## Problem requirements
In the data below, how many lines contain the string "each"? Reply with the number only.

## Collected data entries
*** Begin section ***

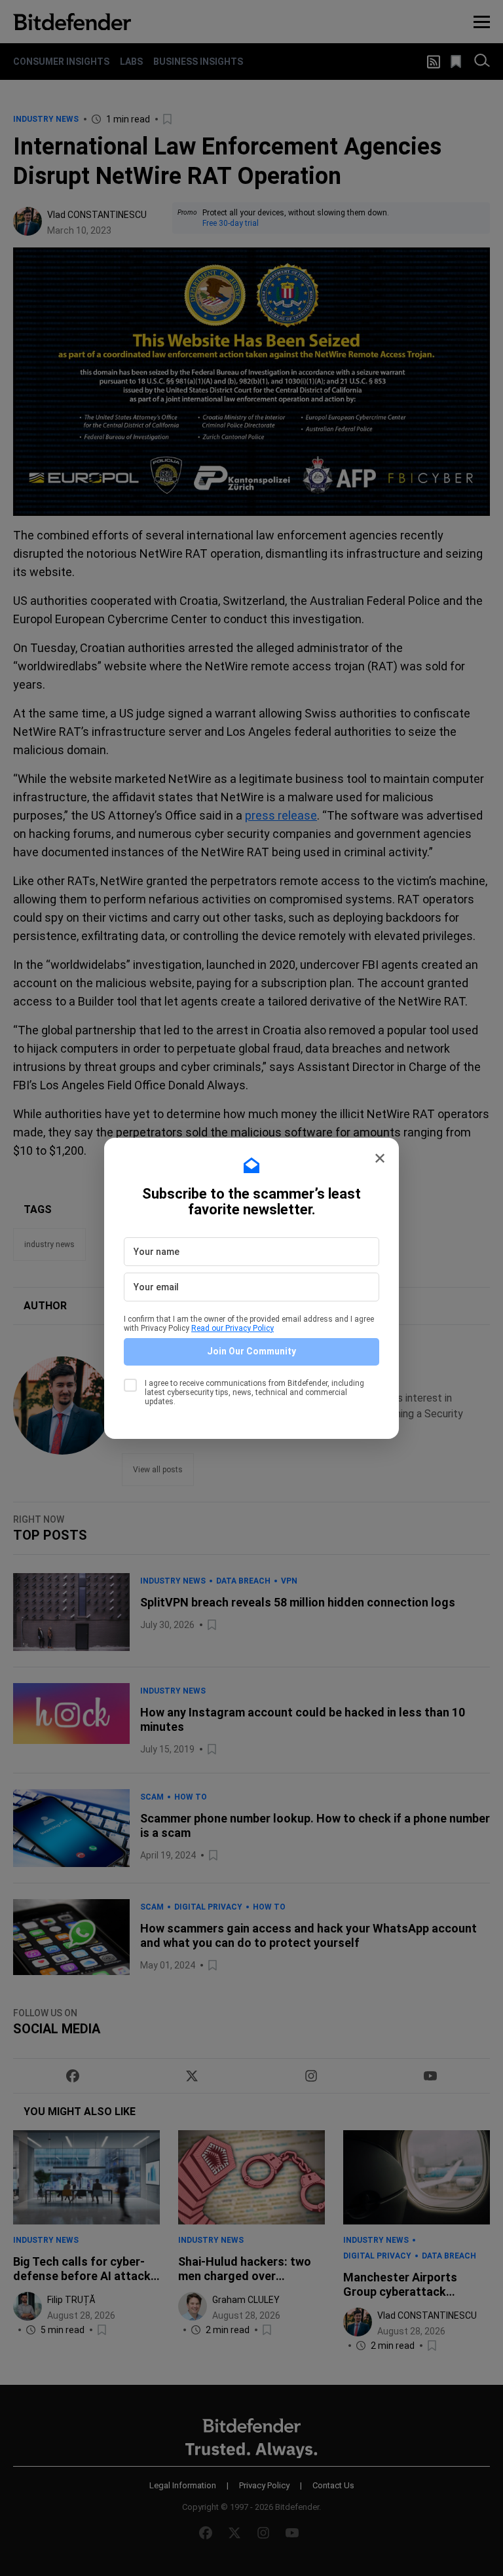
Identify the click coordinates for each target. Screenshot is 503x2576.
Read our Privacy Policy (232, 1328)
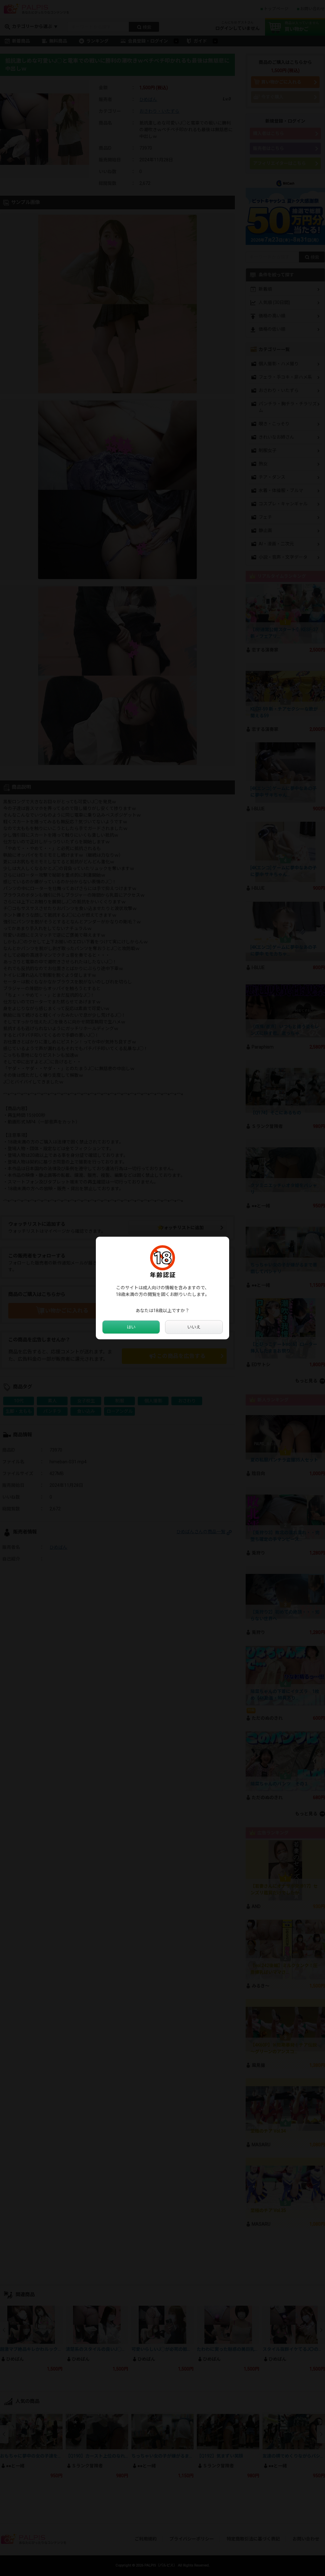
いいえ (194, 1327)
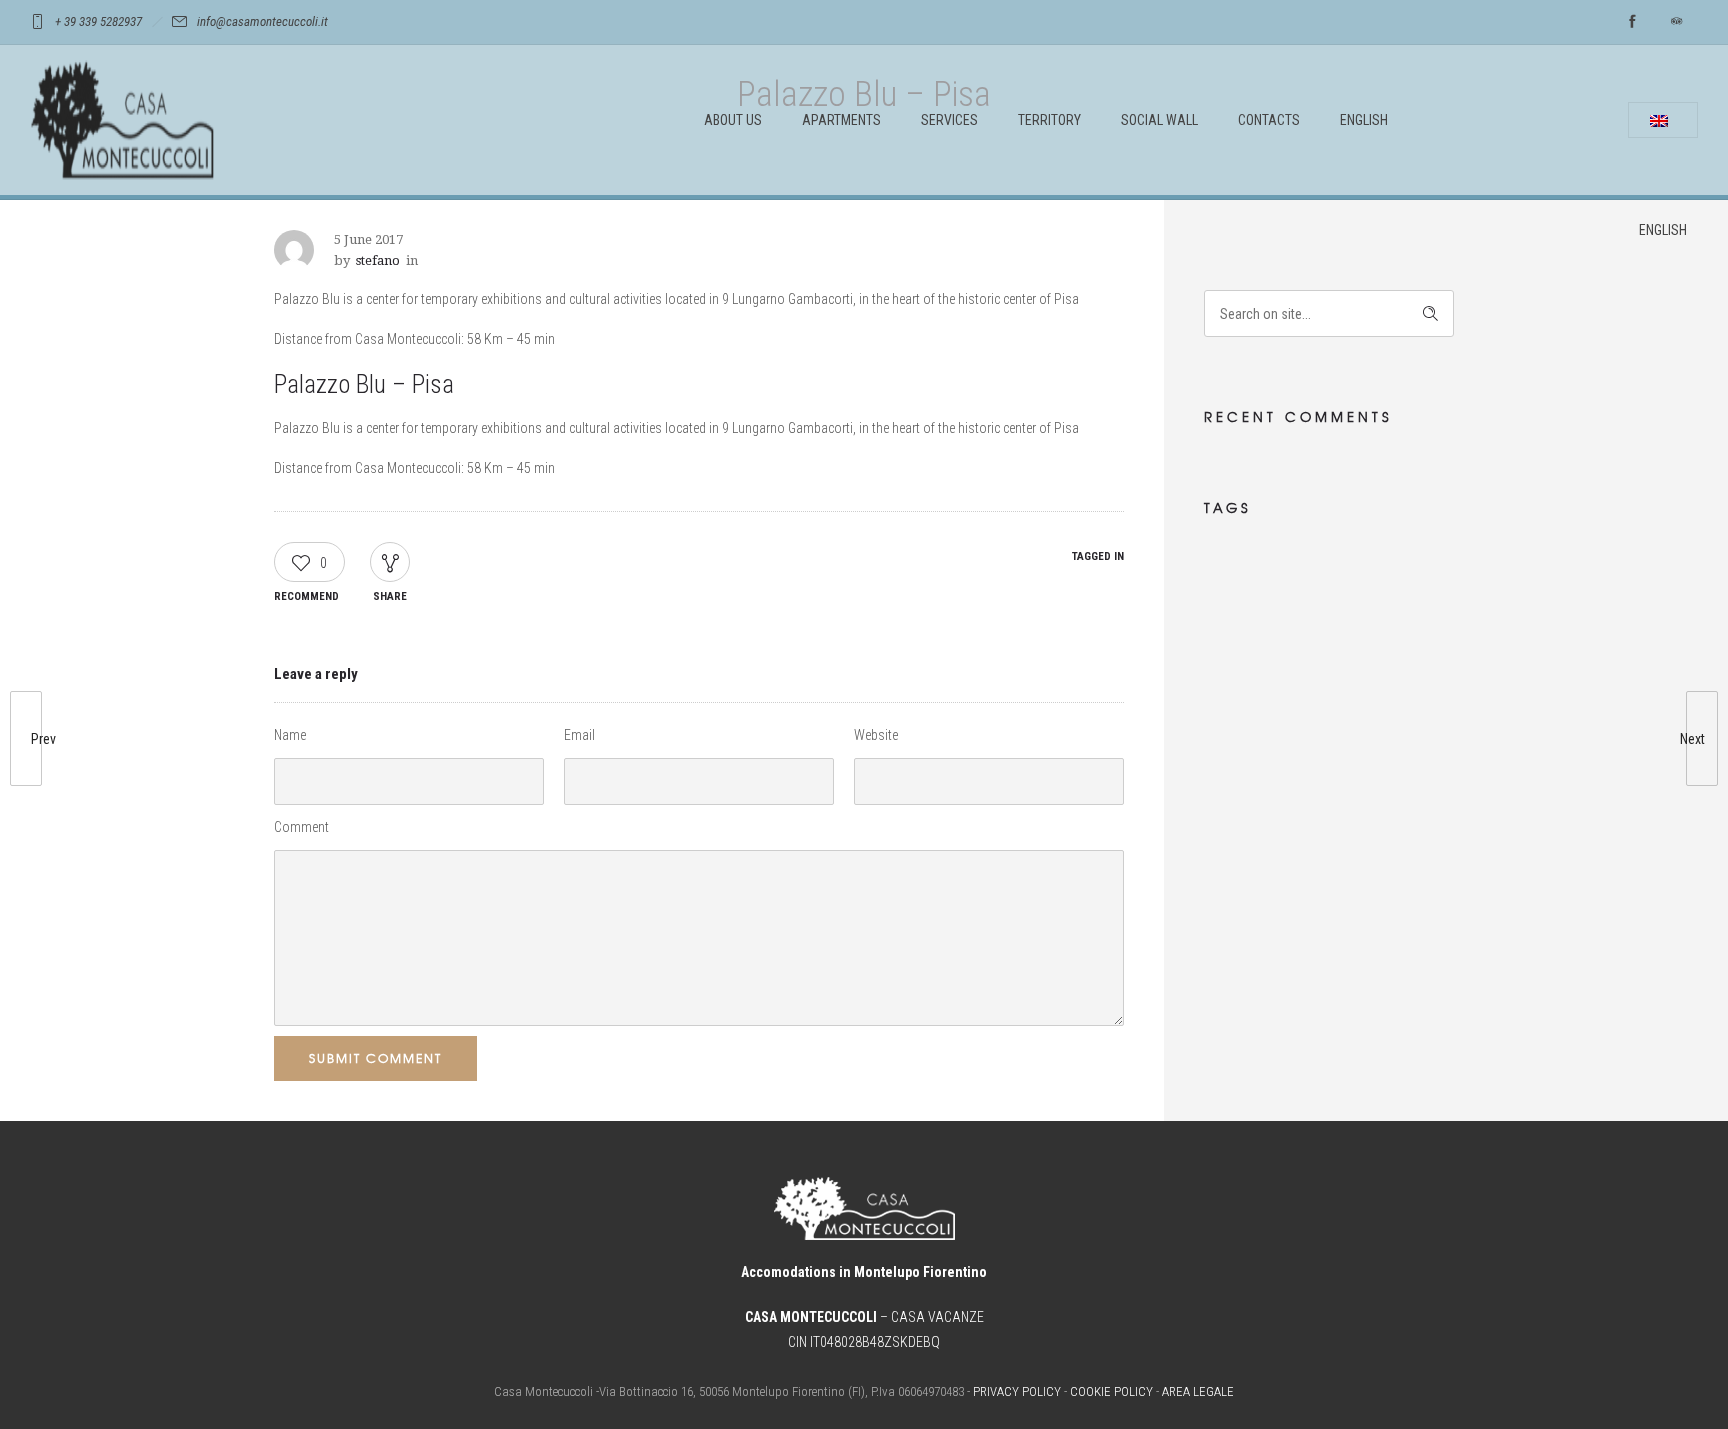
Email (579, 735)
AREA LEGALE (1198, 1391)
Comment (301, 827)
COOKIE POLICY (1111, 1391)
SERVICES (949, 120)
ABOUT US (733, 120)
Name (290, 735)
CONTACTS (1269, 120)
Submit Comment (375, 1058)
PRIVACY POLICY (1017, 1391)
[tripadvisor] (1676, 22)
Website (876, 735)
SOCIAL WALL (1159, 120)
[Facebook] (1632, 22)
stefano (378, 260)
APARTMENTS (841, 120)
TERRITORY (1049, 120)
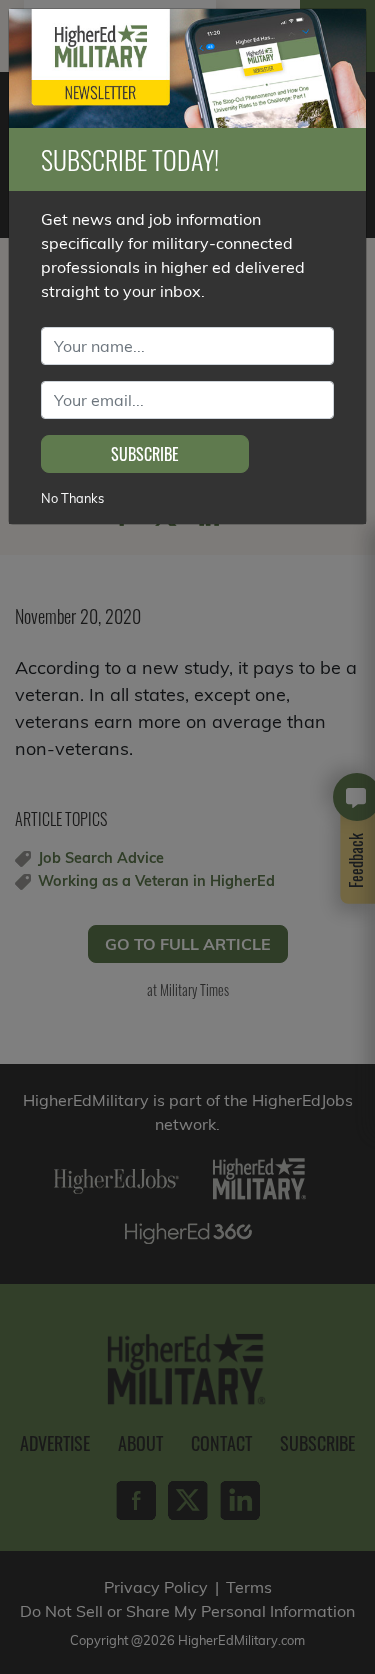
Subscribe (145, 454)
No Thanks (72, 498)
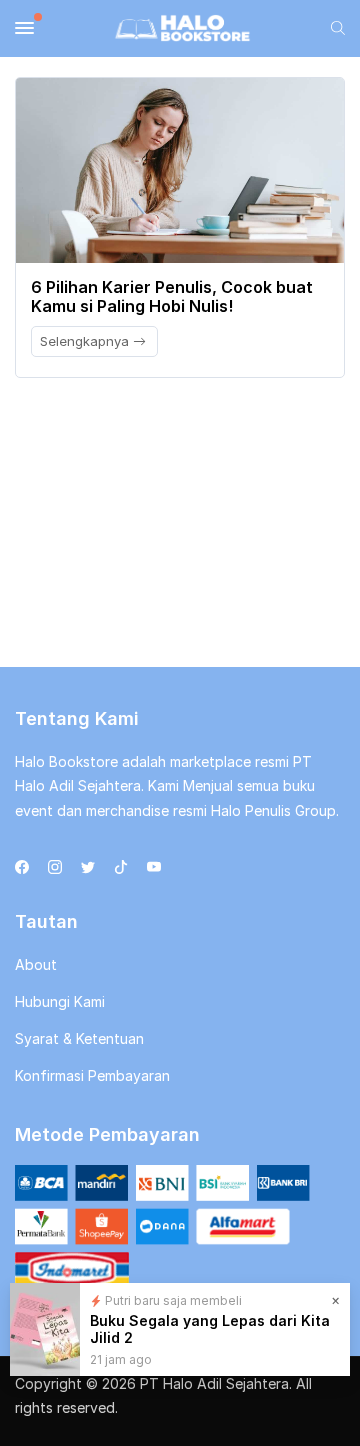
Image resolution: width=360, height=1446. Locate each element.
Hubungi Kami (60, 1001)
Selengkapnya (86, 341)
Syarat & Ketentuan (79, 1038)
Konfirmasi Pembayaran (92, 1075)
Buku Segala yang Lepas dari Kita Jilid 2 (210, 1329)
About (36, 964)
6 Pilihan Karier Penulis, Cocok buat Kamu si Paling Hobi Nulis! (172, 296)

*** End section ***

## Reply to the task
2